MUMBAI -- Meal deliveries, online grocery shopping, and other e-retail services are emerging as a lifeline for India's people under a nationwide lockdown, but poor communication between policymakers and police is leading to unintentional crackdowns on goods designated as "essential."

BigBasket, India's top online grocery store, had a message for shoppers on its website Tuesday.

"Dear Customer, we are not operational due to restrictions imposed by local authorities on the movement of goods in spite of clear guidelines provided by central authorities to enable essential services," the company said.

On Amazon.com's Indian website, one grocery item after another, from pulses to cooked beans to sesame pastes, became "currently unavailable" on Tuesday after having been available the day before. Many sellers were apparently withdrawing their products from the online market.

According to sources, Amazon's delivery network has been disrupted by state and city border closures imposed in many parts of India. At local rival Flipkart, owned by U.S. retailer Walmart, "deliveries in certain areas have been affected, and we are offering extended delivery timelines," a spokesperson said Tuesday. 

A shipment moves on a conveyor belt at an Amazon Fulfillment Center on the outskirts of Bengaluru, India. The company has taken items off its website due to delivery constraints.    © Reuters

These troubles attest to the hurdles to operating e-commerce businesses under India's multiple layers of government. The difficulty has only grown after Prime Minister Narendra Modi called for a 21-day nationwide lockdown starting at midnight on Tuesday.

"Poor communication among different branches of the authorities is damaging consumers' quality of life," said an executive at an e-commerce company under condition of anonymity.

An item sold on Amazon or Flipkart in India typically moves across several states before arriving at the customer's door. After being dispatched from a seller or one of the e-commerce sites' fulfillment centers, it moves to a regional logistics hub and then to a local delivery base before heading to its final destination. 

In this long process, the item has to pass through many border control checkpoints put in place during the current lockdowns, raising the risk that it becomes stuck at some point on the way.

Police are also reportedly forcing closures of such facilities as warehouses used by sellers, delivery agents' base offices, and Amazon's and Flipkart's own logistics centers.

By the end of Monday, as many as 30 of India's 36 states and union territories had declared lockdown on private business and public-service activities and told every resident to stay home except for grocery or drug purchases. The national capital territory of Delhi and the states of Punjab and Maharashtra, where the financial capital of Mumbai is located, declared curfews by the end of Monday.

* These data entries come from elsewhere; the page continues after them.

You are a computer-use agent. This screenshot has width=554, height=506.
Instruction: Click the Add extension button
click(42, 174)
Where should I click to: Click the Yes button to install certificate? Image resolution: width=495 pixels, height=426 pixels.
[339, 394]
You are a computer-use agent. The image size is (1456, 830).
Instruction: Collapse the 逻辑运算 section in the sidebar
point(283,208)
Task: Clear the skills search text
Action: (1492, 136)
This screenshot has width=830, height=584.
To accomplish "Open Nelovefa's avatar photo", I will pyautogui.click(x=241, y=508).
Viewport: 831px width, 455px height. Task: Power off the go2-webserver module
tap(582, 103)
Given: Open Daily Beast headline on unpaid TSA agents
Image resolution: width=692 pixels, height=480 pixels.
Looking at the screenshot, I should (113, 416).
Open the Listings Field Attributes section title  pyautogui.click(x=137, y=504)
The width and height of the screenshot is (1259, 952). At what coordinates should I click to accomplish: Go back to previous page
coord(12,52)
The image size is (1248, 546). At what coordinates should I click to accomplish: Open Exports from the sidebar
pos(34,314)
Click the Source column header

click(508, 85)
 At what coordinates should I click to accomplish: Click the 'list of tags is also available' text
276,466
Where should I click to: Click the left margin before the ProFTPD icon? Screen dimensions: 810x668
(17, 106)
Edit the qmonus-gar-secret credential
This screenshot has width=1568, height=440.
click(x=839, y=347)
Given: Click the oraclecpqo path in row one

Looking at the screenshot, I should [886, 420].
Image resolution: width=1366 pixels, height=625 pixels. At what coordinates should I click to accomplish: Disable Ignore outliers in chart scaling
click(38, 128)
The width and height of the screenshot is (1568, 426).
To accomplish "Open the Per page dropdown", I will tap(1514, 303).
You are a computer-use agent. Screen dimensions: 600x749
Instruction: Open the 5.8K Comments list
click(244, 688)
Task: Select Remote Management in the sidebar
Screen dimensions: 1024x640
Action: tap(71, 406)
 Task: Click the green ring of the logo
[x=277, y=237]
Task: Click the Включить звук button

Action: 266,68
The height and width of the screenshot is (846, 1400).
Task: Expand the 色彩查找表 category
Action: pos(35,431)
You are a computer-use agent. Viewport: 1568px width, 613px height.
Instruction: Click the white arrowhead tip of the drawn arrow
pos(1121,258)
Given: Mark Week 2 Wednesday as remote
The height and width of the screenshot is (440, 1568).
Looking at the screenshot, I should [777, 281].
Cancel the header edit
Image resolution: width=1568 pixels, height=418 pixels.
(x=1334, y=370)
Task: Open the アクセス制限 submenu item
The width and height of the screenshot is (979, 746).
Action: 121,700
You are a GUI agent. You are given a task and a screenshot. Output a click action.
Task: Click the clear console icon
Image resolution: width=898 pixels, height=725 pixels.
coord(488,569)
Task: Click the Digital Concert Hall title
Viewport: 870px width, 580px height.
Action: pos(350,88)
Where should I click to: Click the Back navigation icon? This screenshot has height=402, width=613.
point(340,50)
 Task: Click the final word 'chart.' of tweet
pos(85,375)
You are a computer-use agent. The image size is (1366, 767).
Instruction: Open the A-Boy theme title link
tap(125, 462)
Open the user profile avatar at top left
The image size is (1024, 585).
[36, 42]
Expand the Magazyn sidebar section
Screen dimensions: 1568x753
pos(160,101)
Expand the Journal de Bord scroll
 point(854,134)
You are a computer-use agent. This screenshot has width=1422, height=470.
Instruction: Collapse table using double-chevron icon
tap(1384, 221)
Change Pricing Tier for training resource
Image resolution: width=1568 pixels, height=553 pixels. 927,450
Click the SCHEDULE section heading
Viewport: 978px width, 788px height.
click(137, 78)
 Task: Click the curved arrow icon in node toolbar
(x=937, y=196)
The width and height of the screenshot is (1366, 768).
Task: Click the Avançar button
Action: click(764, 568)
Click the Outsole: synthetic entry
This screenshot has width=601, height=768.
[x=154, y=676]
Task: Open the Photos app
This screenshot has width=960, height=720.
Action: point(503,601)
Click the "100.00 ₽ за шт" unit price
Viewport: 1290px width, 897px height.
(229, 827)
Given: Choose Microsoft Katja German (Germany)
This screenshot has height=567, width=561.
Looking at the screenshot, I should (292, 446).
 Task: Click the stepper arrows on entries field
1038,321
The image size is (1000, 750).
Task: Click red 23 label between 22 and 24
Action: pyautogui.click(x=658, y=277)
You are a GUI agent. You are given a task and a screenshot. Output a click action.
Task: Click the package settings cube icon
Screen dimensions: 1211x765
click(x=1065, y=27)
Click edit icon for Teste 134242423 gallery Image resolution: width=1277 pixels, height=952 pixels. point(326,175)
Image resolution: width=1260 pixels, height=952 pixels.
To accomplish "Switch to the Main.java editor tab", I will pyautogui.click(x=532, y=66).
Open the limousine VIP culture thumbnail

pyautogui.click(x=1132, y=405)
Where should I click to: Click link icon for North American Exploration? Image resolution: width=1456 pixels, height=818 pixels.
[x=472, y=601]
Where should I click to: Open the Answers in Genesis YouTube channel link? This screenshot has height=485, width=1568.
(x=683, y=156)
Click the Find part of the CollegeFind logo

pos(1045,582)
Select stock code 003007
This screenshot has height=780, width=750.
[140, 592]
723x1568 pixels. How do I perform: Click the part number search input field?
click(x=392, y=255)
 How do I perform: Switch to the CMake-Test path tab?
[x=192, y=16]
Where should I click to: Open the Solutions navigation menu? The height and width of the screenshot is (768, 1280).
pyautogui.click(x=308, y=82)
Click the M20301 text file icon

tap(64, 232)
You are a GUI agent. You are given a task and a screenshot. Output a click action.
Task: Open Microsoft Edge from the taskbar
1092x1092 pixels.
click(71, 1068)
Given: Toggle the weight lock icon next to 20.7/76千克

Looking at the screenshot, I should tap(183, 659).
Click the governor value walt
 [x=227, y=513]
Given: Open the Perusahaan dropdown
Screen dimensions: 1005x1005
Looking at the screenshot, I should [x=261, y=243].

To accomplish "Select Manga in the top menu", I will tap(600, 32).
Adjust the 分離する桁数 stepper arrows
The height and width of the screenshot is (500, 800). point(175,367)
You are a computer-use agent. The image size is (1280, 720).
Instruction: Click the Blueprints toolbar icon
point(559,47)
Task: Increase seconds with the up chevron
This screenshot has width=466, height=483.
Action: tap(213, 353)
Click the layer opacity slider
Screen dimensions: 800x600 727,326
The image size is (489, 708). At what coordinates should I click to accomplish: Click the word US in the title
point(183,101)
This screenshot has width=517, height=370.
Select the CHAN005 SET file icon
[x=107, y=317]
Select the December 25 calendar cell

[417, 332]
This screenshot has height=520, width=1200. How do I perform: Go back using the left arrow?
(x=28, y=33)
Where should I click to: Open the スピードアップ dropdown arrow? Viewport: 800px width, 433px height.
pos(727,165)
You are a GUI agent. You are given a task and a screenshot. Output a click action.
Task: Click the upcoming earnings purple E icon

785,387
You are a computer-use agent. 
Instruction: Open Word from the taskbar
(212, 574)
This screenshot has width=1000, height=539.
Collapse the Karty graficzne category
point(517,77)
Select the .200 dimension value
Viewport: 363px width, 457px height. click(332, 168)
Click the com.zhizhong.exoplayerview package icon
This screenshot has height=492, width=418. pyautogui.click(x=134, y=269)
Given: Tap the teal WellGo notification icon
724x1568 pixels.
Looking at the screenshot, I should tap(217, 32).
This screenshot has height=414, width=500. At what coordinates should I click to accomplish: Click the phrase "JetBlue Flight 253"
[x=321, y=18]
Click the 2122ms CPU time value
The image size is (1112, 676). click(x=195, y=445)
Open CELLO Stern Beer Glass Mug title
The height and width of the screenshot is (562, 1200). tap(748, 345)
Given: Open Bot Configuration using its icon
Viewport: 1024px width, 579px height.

People queue to buy grocery items outside a store before the start of the lockdown by West Bengal on March 23.   © Reuters

In each case, the central or state government said that online retailers and food delivery services were exempt from lockdowns or curfews as they are "essential" to people's lives. But failures in information sharing from policymakers to enforcers on the ground is leading to crackdowns unintended by government.

This confusion comes amid a surge in demand for such e-commerce services, especially online grocery shopping. The top two online grocers, BigBasket and Grofers, both saw a sharp rise in customer traffic starting last week. BigBasket responded by limiting access to its website to existing members, while Grofers started prohibiting purchases of more than one of the same item.

Meanwhile, leading food deliverer Swiggy said on March 20 that "thousands" of restaurants had newly joined its online platform and started offering their menu items for delivery, while many other restaurants had closed instead. Many urban residents and restaurants alike appear to be turning to food delivery now that dining out has become impossible.

Yet on Monday Swiggy was forced to suspend service in some parts of the country due to police crackdowns on their delivery scooters on the street.

The Ministry of Consumer Affairs, Food and Public Distribution told local news channel CNBC TV18 it issued a letter to all state governments asking to ensure that e-commerce operations be exempted from lockdowns or curfew enforcement.